This incredibly easy seafood dinner uses fresh pineapple and a teriyaki-style sauce for the classic sweet-and-tangy profile of Hawaiian shrimp. The pineapple also concentrates as it bakes and helps keep the rice mixture from becoming too dry. Rather than spreading the rice to the far edges of the sheet pan, keep it closer to the center and layer the vegetables and shrimp on top. This way their juices seep right into the rice, and the teriyaki drizzle coats every bite.

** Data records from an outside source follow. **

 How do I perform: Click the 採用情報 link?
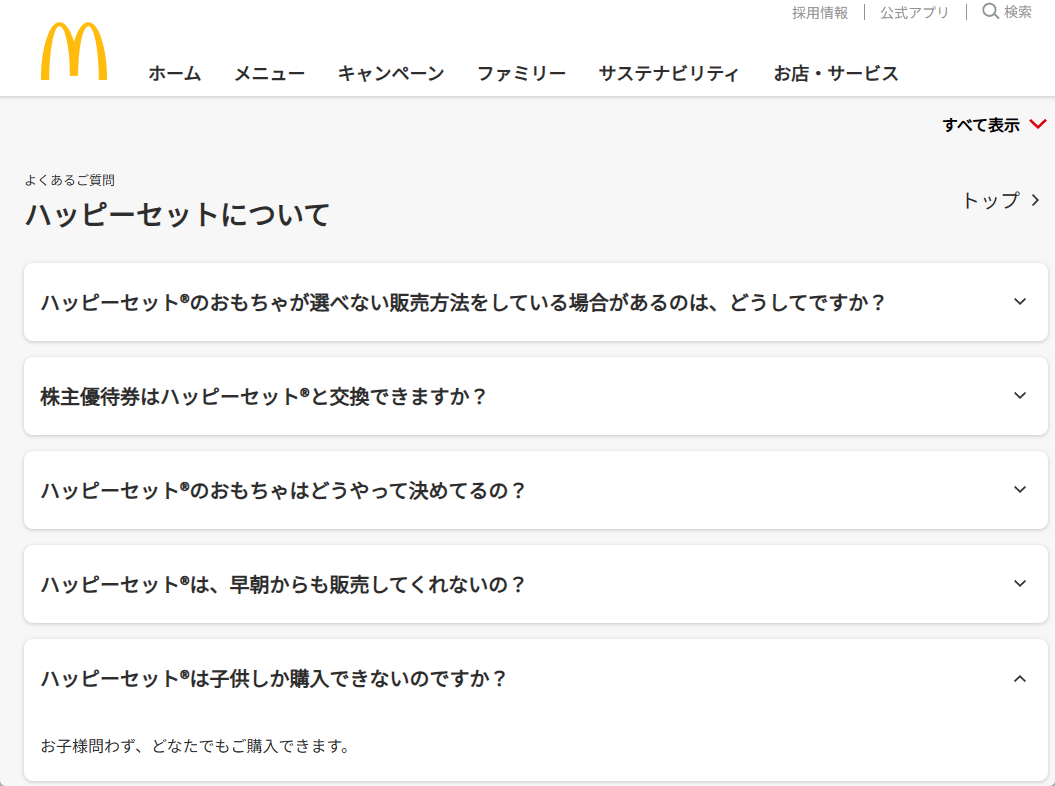pyautogui.click(x=820, y=13)
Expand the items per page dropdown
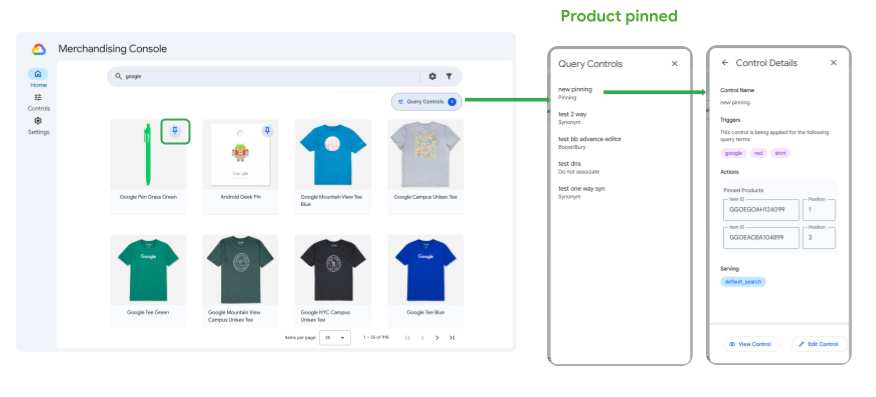Screen dimensions: 876x397 coord(335,338)
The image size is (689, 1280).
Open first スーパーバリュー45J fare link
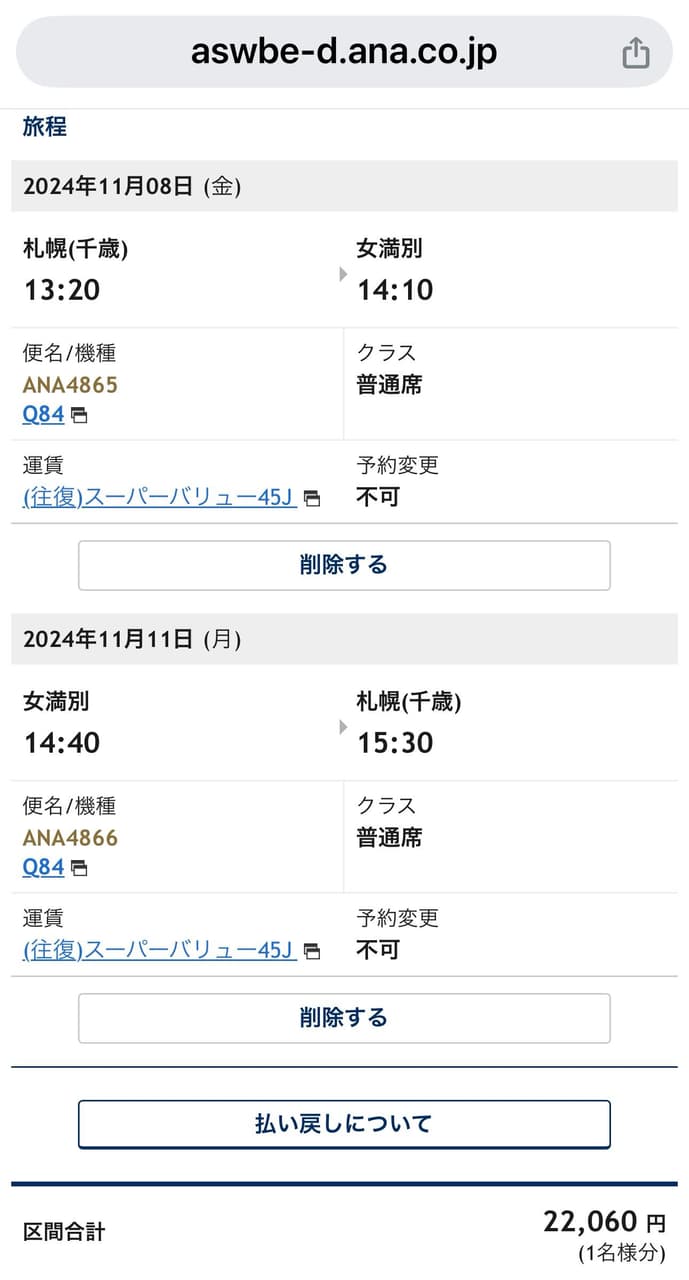click(x=158, y=497)
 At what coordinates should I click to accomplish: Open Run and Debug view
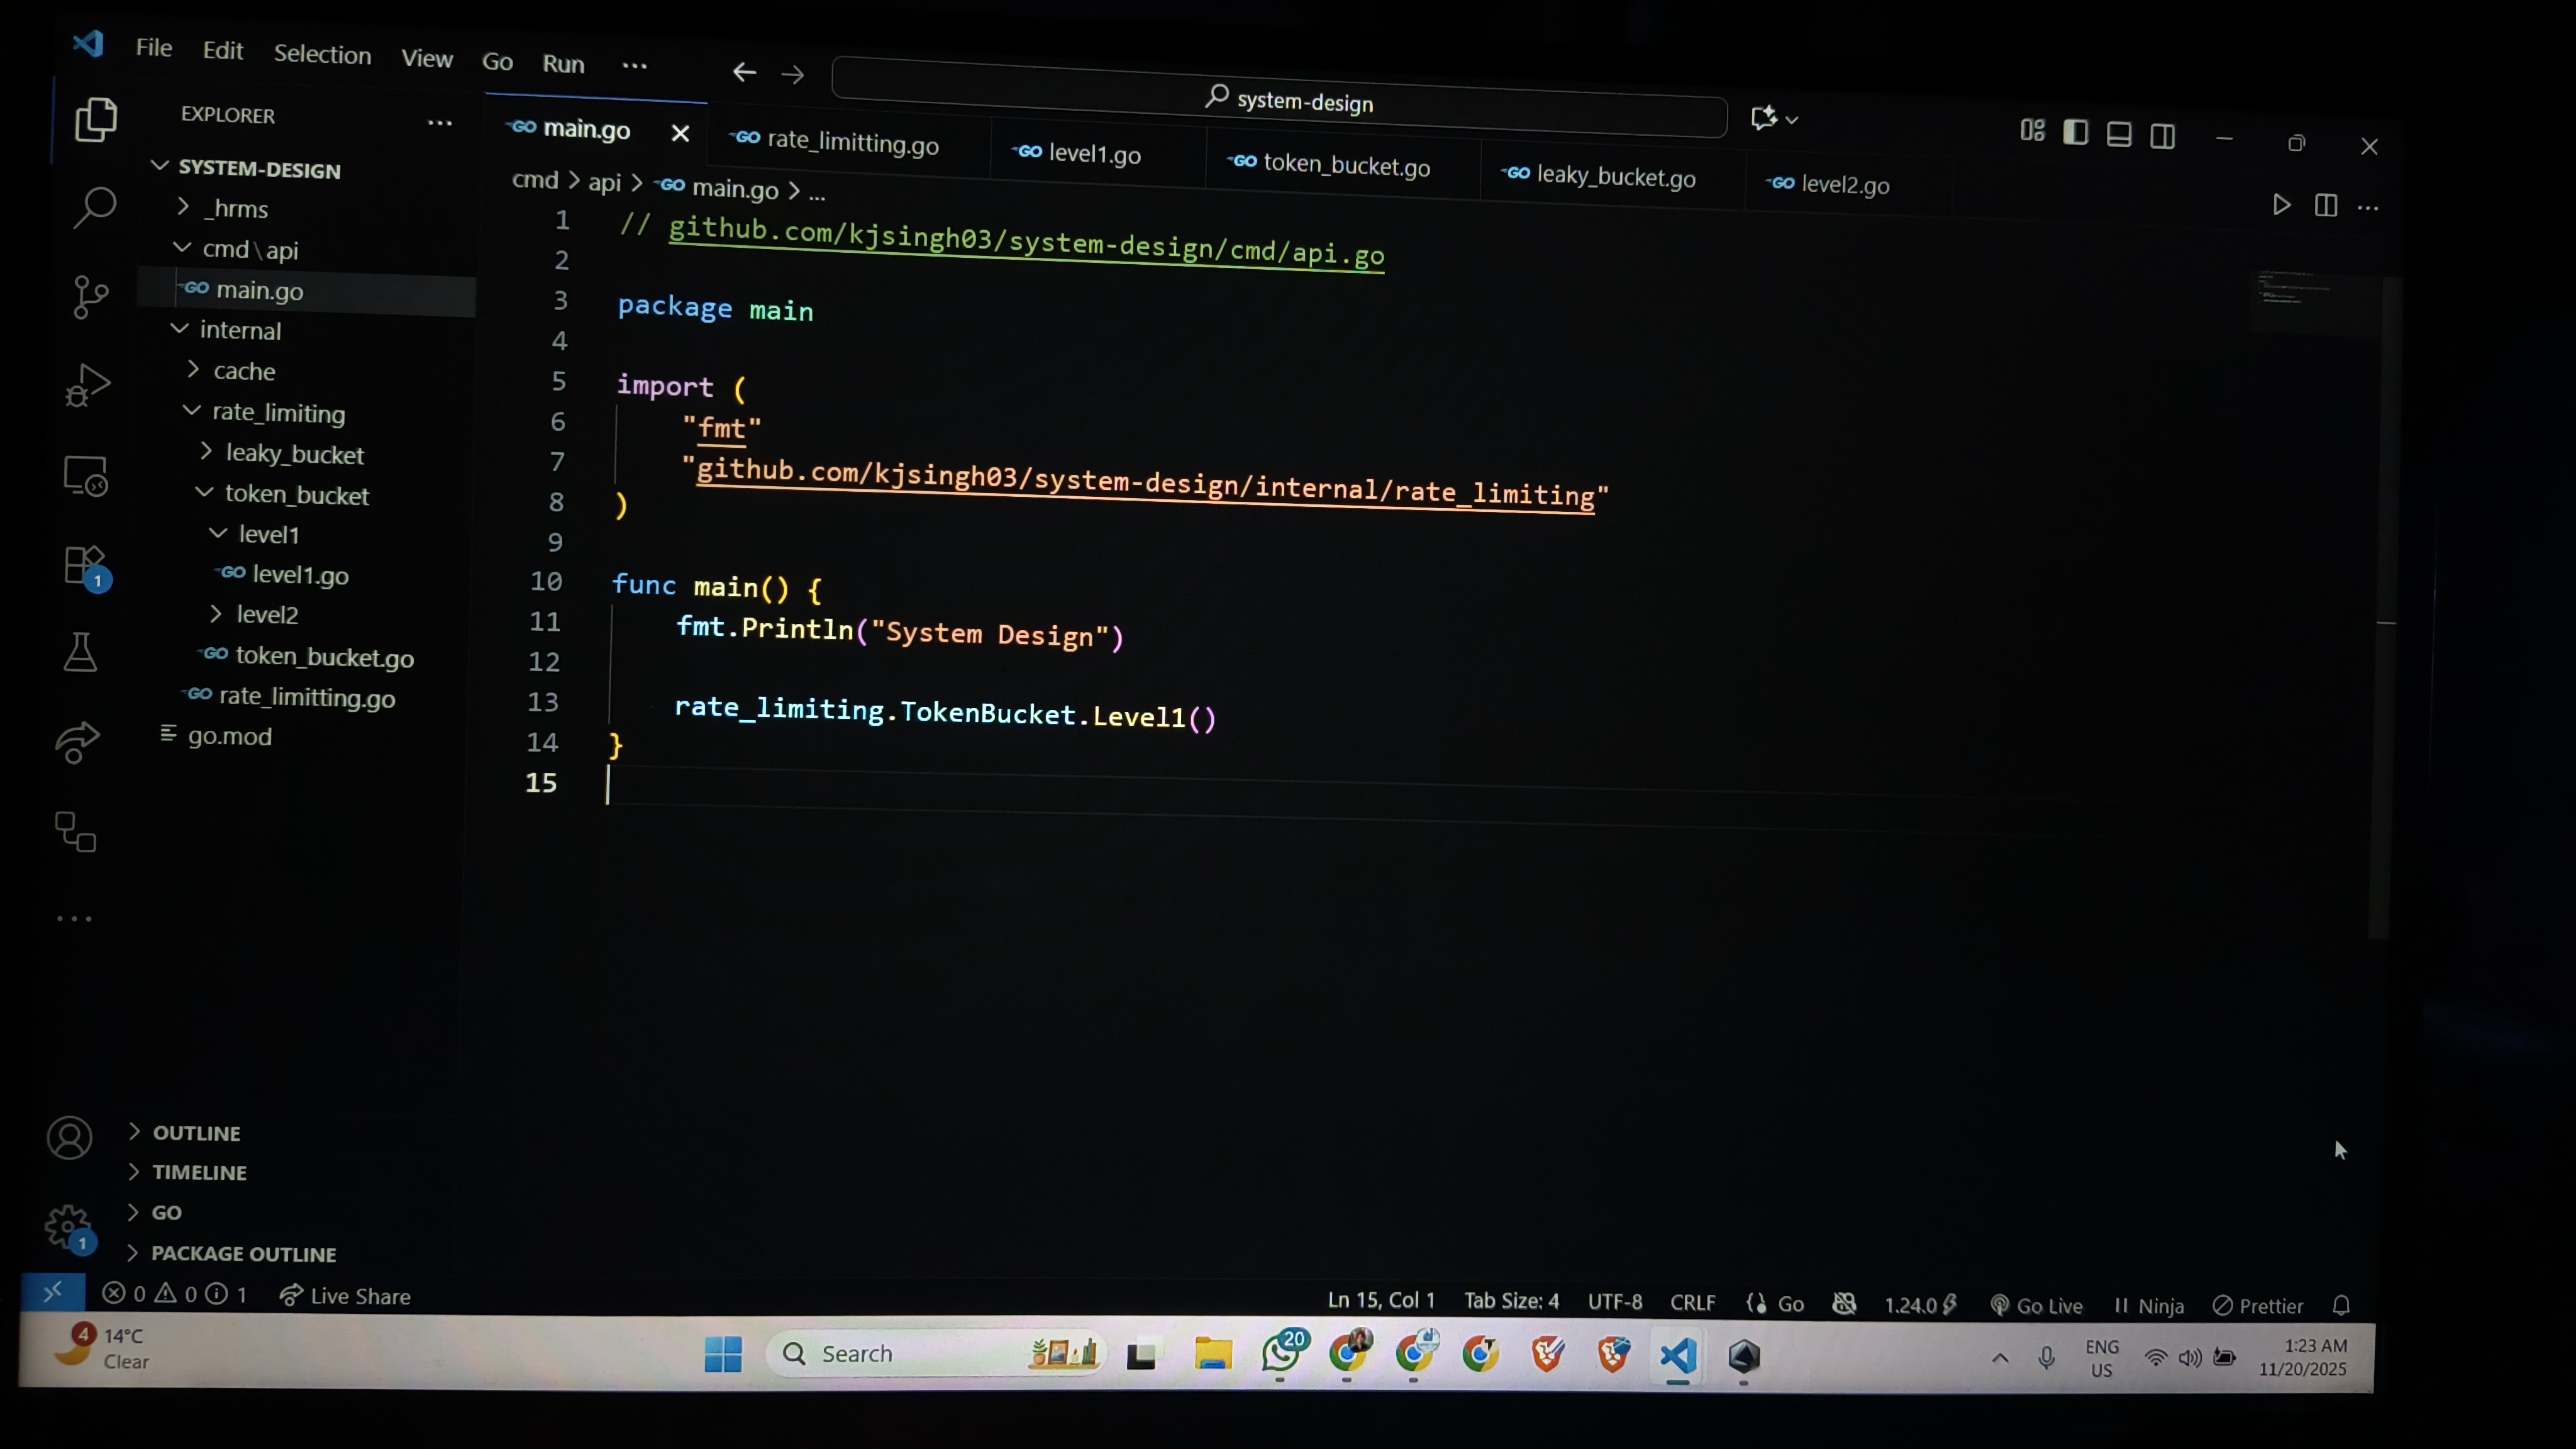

2 (8.8-oz.) pkg. precooked jasmine rice
3 tablespoons canola oil
2 cups fresh pineapple chunks (about 8 oz.)
1 large red bell pepper, cut into 1-in. pieces
1 1/4 pounds raw large shrimp, peeled and deveined
3 tablespoons lower-sodium soy sauce
2 tablespoons light brown sugar
1 1/2 tablespoons unseasoned rice vinegar
1/2 teaspoon black pepper
1/2 cup loosely packed fresh cilantro leaves
Added sugars 7g
Calcium 12% DV
Potassium 10% DV
How to Make It
Preheat oven to 450°F. Place a rimmed baking sheet in oven (do not remove pan while oven preheats).
Place rice and oil in a bowl. Using your fingers, break apart rice and coat with oil. Carefully remove pan from oven; spread rice mixture in an even layer in center of pan. Bake in preheated oven for 5 minutes; stir. Top rice with pineapple and bell pepper; bake at 450°F for 5 minutes. Arrange shrimp over rice mixture; bake at 450°F until shrimp are done, about 6 minutes.
Place soy sauce, sugar, and vinegar in a microwave-safe bowl. Microwave at high 45 seconds. Whisk until sugar dissolves. Drizzle over pan. Add black pepper; toss. Sprinkle with cilantro.